§ **Directions**
Please retype only the lines below that run from the one containing "Given: Open Patron part PG5-1043" through the last line, both included, without altering a word.

BEGIN Exercise materials

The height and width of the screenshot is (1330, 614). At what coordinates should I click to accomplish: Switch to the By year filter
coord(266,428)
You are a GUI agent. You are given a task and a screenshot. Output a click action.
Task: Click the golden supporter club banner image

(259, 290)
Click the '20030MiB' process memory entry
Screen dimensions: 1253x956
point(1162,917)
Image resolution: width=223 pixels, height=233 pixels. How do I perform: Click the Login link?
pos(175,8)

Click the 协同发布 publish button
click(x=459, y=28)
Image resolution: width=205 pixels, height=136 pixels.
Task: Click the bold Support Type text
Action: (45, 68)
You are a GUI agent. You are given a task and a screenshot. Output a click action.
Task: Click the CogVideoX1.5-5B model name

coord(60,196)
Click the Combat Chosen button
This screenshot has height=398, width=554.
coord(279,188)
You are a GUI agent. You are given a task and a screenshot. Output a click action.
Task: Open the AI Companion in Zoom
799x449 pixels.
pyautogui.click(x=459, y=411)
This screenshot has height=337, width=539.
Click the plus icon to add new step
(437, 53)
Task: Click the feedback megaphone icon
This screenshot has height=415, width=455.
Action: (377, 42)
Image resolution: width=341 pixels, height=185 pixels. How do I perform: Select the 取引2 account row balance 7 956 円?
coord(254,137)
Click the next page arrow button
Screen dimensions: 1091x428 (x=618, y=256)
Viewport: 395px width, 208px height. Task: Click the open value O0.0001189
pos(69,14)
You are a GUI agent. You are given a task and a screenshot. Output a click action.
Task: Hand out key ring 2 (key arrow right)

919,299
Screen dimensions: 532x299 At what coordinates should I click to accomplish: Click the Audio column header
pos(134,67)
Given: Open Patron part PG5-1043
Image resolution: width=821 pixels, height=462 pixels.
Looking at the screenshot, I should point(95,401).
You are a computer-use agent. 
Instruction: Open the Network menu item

END Exercise materials

§ **Your response**
Given: Open Patron part PG5-1043
Image resolution: width=821 pixels, height=462 pixels.
Looking at the screenshot, I should point(95,401).
You are a computer-use agent. 
Instruction: Open the Network menu item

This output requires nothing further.